Я пытаюсь создать базовую c службу аутентификации, для некоторых бизнес-логи c мне нужно принять все учетные данные аутентификации basi c и заставить их обратиться к другой службе (и там произойдет сбой, если учетные данные неверны). Поэтому я пытаюсь сгенерировать исключение, если отсутствует базовый c auth или отсутствуют учетные данные.

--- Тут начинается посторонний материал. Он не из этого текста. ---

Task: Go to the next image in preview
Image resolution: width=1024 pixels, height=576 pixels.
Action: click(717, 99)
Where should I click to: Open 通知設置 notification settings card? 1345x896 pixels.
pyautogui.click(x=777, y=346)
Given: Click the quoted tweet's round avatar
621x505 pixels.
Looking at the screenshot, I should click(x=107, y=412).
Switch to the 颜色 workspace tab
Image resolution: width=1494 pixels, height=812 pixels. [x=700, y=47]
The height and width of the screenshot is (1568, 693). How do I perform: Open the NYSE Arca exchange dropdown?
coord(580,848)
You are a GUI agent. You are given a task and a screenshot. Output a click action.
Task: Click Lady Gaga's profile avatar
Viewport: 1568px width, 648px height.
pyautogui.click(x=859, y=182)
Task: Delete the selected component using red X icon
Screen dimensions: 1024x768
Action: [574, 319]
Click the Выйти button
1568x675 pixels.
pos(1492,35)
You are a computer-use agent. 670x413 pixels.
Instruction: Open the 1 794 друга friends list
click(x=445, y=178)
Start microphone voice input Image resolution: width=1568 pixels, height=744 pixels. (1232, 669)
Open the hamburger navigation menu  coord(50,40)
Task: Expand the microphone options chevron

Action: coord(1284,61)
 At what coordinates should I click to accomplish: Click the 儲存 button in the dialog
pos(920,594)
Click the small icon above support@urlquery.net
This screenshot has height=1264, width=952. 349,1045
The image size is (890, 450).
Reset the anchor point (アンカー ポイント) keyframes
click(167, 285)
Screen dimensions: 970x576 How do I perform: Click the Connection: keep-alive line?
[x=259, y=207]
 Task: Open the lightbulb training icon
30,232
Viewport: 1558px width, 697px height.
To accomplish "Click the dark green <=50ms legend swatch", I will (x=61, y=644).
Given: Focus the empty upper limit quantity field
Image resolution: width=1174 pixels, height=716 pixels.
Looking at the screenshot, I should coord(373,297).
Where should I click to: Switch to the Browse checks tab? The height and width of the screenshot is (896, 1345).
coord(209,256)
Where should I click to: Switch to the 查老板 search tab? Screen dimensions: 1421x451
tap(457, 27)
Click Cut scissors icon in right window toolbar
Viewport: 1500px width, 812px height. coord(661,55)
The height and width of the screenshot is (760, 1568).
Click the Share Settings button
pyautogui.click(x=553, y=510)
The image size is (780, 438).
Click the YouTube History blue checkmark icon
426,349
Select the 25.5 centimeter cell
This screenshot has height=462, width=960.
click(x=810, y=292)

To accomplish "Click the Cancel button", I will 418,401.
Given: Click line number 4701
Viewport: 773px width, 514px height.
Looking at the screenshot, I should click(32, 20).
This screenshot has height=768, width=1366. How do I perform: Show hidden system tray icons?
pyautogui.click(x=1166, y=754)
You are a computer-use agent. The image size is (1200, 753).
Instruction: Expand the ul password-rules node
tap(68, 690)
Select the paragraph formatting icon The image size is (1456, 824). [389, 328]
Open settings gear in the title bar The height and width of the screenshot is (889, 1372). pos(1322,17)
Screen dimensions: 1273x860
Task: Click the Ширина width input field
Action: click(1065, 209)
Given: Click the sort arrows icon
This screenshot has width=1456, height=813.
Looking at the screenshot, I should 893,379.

Это мой SecurityConfigurer:

@Configuration
@EnableWebSecurity
public class SecurityConfigurerAdapter extends WebSecurityConfigurerAdapter {

    @Autowired
    STGAuthenticationProvider authProvider;

    @Override
    protected void configure(AuthenticationManagerBuilder auth) throws Exception {
        auth.authenticationProvider(authProvider);
    }
    @Override
    protected void configure(HttpSecurity http) throws Exception {
        http
        .csrf().disable()
        .authorizeRequests().anyRequest().authenticated()
        .and().httpBasic();
    }

}

А это мой CustomAuthProvider :

    @Component
    public class STGAuthenticationProvider implements AuthenticationProvider {

    @Override
    public Authentication authenticate(Authentication authentication) throws AuthenticationException {

        String username = authentication.getName();
        String password = authentication.getCredentials().toString();


        if(!StringUtils.isBlank(username) && !StringUtils.isBlank(password)) {
            return new UsernamePasswordAuthenticationToken(username, password, new ArrayList<>());
        } else {
            throw new STGNoCredentialsException(Constants.Error.NO_CREDENTIALS);
        }

    }

    @Override
    public boolean supports(Class<?> authentication) {
        return authentication.equals(UsernamePasswordAuthenticationToken.class);
    }

}

На самом деле мое приложение выдает мне «401 несанкционированный», если я отправляю запрос без авторизации (я бы очень хотел получить свое собственное исключение, которое вы можете увидеть на моем CustomAuthProvider). И когда я отправляю только 1 учетную запись (имя пользователя или пароль) или никого, моя служба отвечает мне пустым телом на POSTMAN. Ребята, вы можете мне помочь?

Answer 1

Насколько я понимаю, ваша проблема похожа на ту, что у меня была несколько дней go: мне нужно было возвращать 401 вместо 403 всякий раз, когда конечная точка вызывалась без авторизации или с истекшим токеном авторизации.
Что касается вашего кода, я бы добавил .exceptionHandling (). AuthenticationEntryPoint (...) в ваш WebSecurityConfigurerAdapter следующим образом

@Configuration
@EnableWebSecurity
public class SecurityConfigurerAdapter extends WebSecurityConfigurerAdapter {
    /* other stuff */
    @Override
    protected void configure(HttpSecurity http) throws Exception {
        http
        .csrf().disable()
        .authorizeRequests().anyRequest().authenticated()
        .and().httpBasic()
        .exceptionHandling().authenticationEntryPoint(/*custom exception*/);
    }
}

, а затем вместо / * пользовательского исключения * / добавить что-то как new MyAuthException(), где MyAuthException выглядит следующим образом:

@Component
public class MyAuthException implements AuthenticationEntryPoint {

    @Override
    public void commence(HttpServletRequest request, HttpServletResponse response,
        AuthenticationException authException) /*throws ...*/ {
        response.setStatus(/* your status */);
        response.getWriter().write(/*the body of your answer*/);
        /* whatever else you want to add to your response */
        /* or you could throw an exception, I guess*/
    }
}

(я не помню, и сейчас я не могу проверить, нужно ли этот класс отмечать как @Component, думаю нет).